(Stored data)
(begin)

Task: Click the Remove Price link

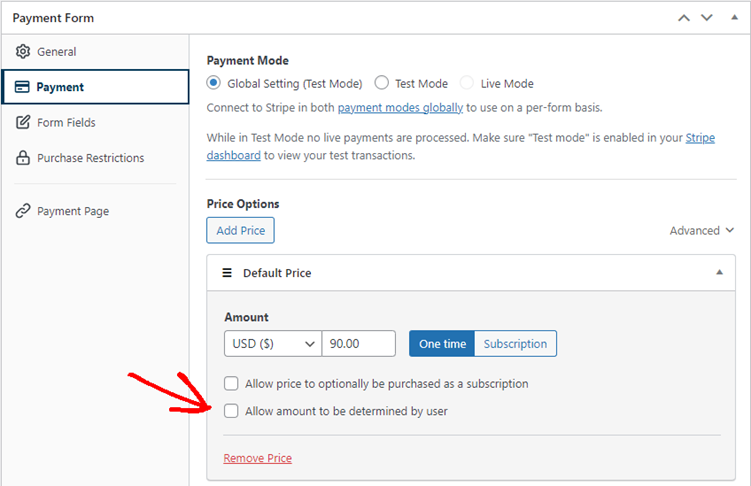Action: click(x=258, y=458)
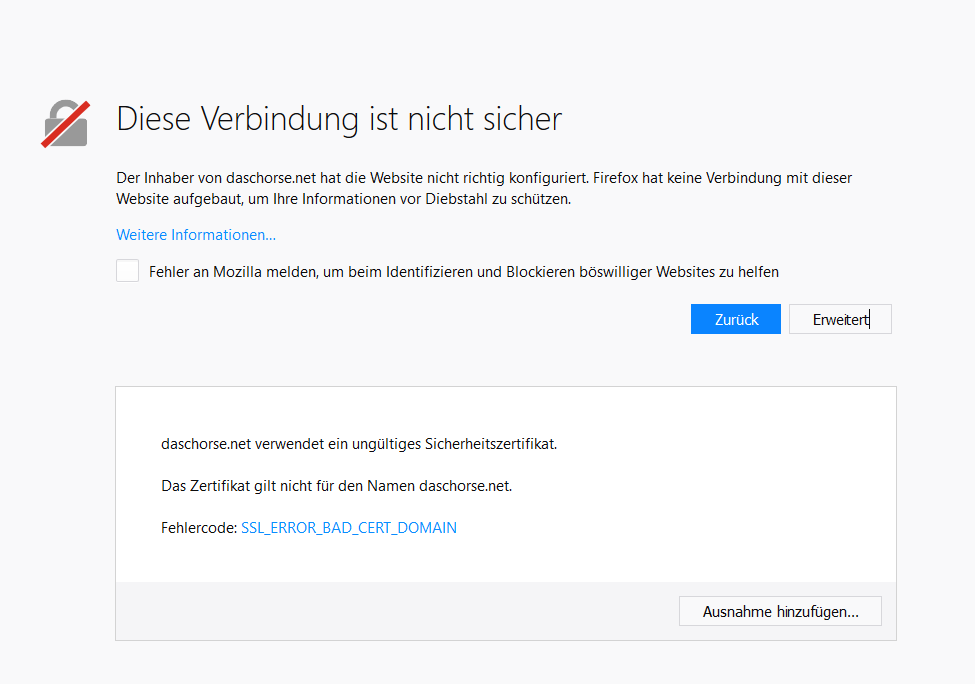Collapse the details with the Erweitert button
The width and height of the screenshot is (975, 684).
[840, 320]
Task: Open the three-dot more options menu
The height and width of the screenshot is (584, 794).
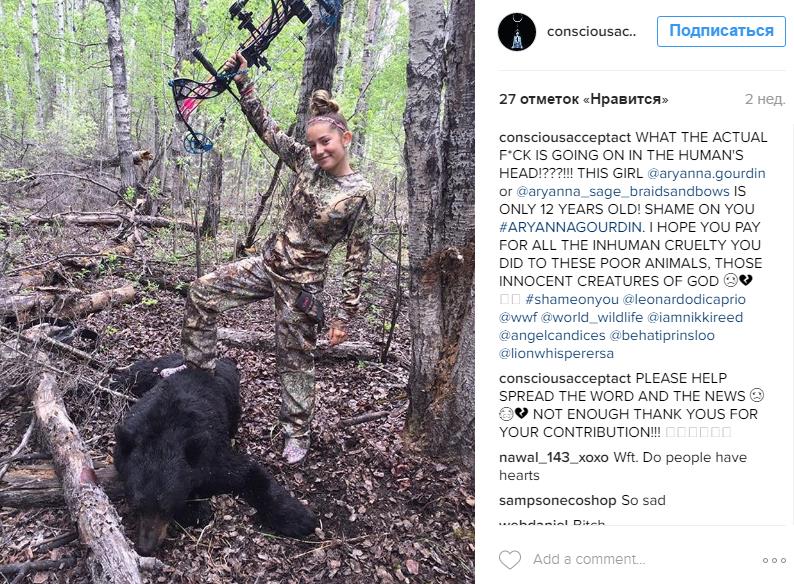Action: click(774, 560)
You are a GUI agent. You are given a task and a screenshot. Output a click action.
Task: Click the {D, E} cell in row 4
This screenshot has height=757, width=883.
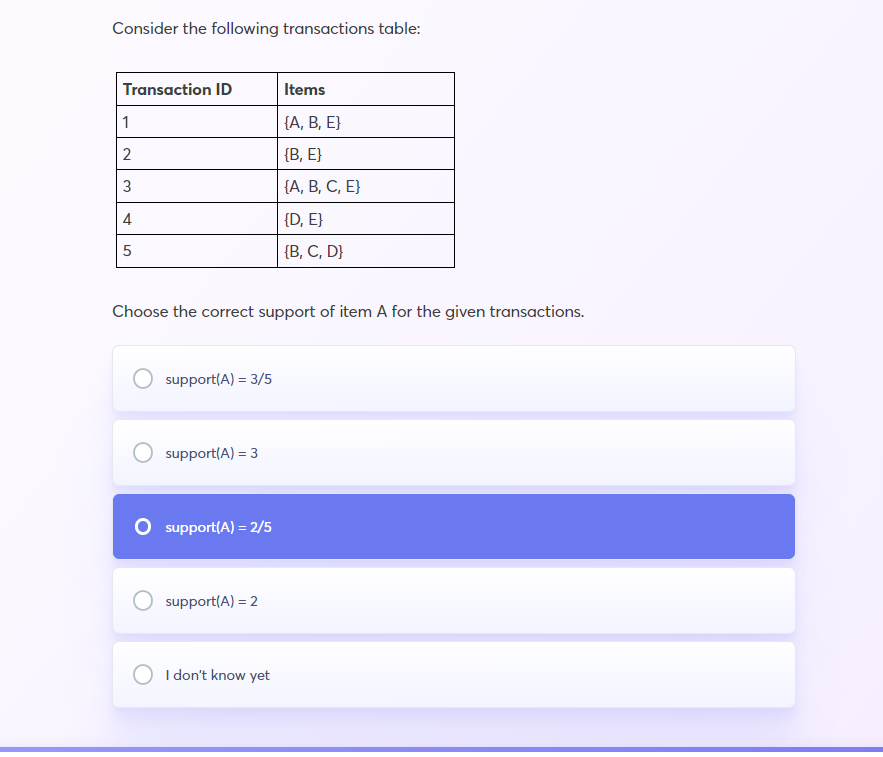coord(302,218)
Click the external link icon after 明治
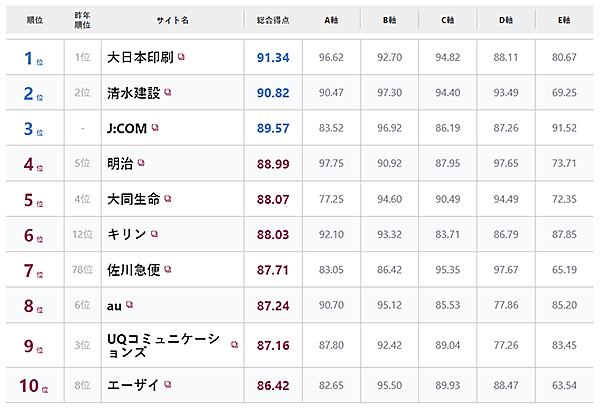 coord(141,163)
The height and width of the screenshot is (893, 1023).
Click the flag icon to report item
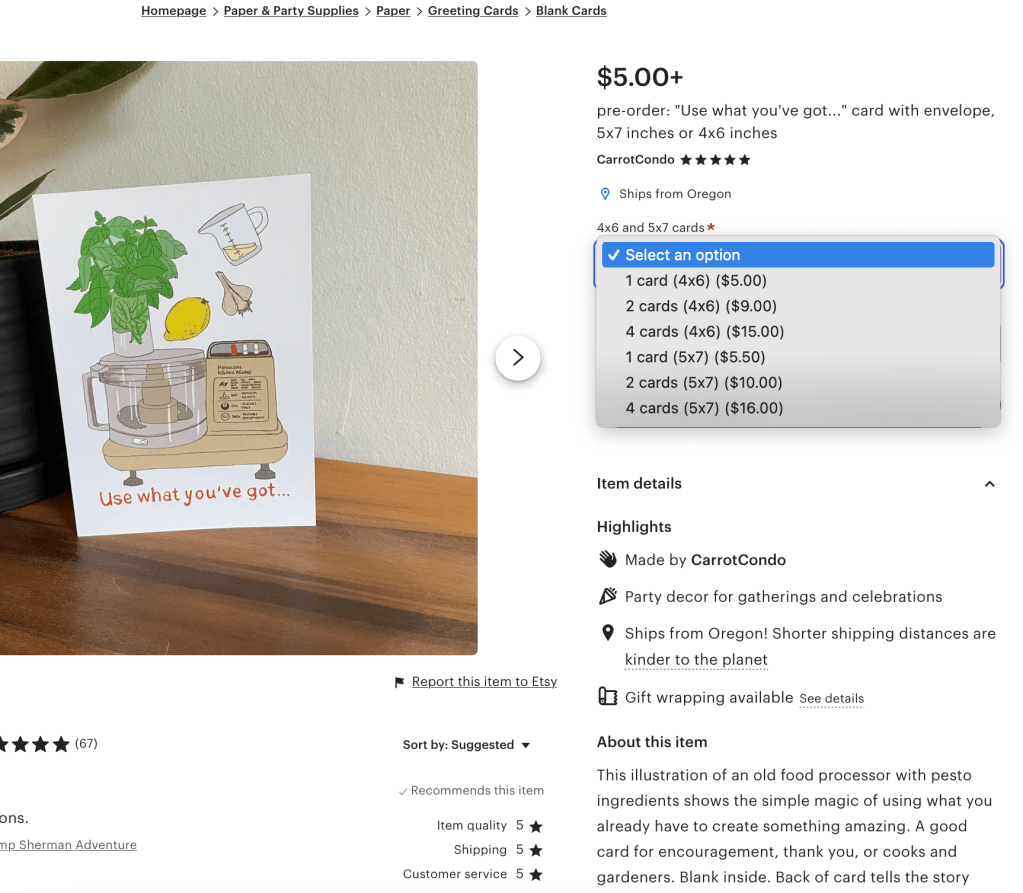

(end)

Repeat all of the data above word for word, but leave out the pictures.

__Solution for this exercise__:
Task: Click the Remove Price link

Action: click(x=258, y=458)
Collapse the details with the Erweitert button
The width and height of the screenshot is (975, 684).
[840, 320]
Task: Open the three-dot more options menu
The height and width of the screenshot is (584, 794).
Action: click(774, 560)
You are a GUI agent. You are given a task and a screenshot. Output a click action.
Task: Click the {D, E} cell in row 4
This screenshot has height=757, width=883.
coord(302,218)
Click the external link icon after 明治
 coord(141,163)
The height and width of the screenshot is (893, 1023).
Click the flag icon to report item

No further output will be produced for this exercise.